Background Globally, the number of people affected by humanitarian crises, relating to both conflicts and natural disasters, remains at record levels. Many crisis affected populations live in settings where the epidemiological transition is underway. Even now, ischaemic heart disease and stroke combined contribute a similar proportion of deaths as conflict and terrorism in Syria, 33.83% and 36.13% respectively. Following the UN high level meeting on NCDs and the global commitment to Universal Health Coverage (UHC), there is increasing effort being invested in developing guidelines and processes for the management of NCDs, especially hypertension in humanitarian settings.
The objective of this study was to contribute to the discussion by answering the following points:
Prevalence and incidence of hypertension in populations directly affected by conflict or natural disasters.
Proportion diagnosed with hypertension who are aware of the diagnosis, are receiving treatment, and have achieved control.
Proportion with hypertension who sought treatment but did not receive it.
Patient knowledge of and attitude to hypertension.
Methods A literature search was carried out in five databases, looking for peer reviewed publications published since 1999. Grey literature was also searched using Google and non-governmental organisations’ web pages. The population of interest was non-pregnant, non-military adults who were directly exposed to a crisis since 1999. All study types were included. Eligibility assessment, data extraction and quality appraisal were carried out in duplicate.

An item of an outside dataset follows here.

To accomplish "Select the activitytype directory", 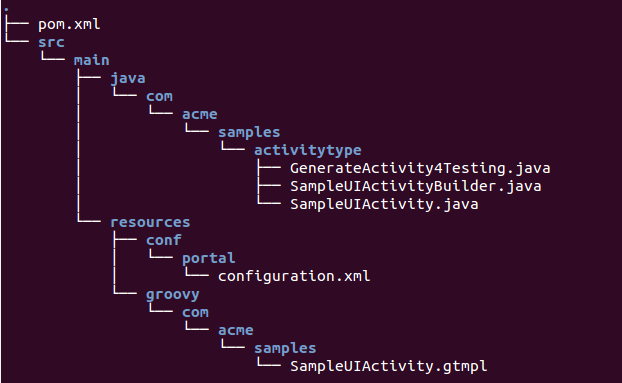I will tap(307, 151).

Results After deduplication, 11703 abstracts were screened resulting in 402 papers for full-text review. Sixty-three studies were included in the narrative synthesis. The studies reported on a wide range of crises including the wars in Syria and Iraq, the Great East Japan Earthquake, Hurricane Katrina and Palestinian refugees in the Middle East. There were few studies from Africa or central Asia. The studies predominantly assessed prevalence of hypertension and this varied with geography and age of the population. Access to care, patient understanding and patient views on hypertension were poorly examined. Most of the studies had a high risk of bias due to methods used in the diagnosis of hypertension and in the selection of representative populations.
Discussion Hypertension is seen in all humanitarian settings and the burden can be considerable. Further studies are needed to accurately estimate prevalence of hypertension in crisis affected populations throughout the world. An appreciation of patient knowledge and understanding of hypertension as well as the cascade of care would be invaluable in informing service provision.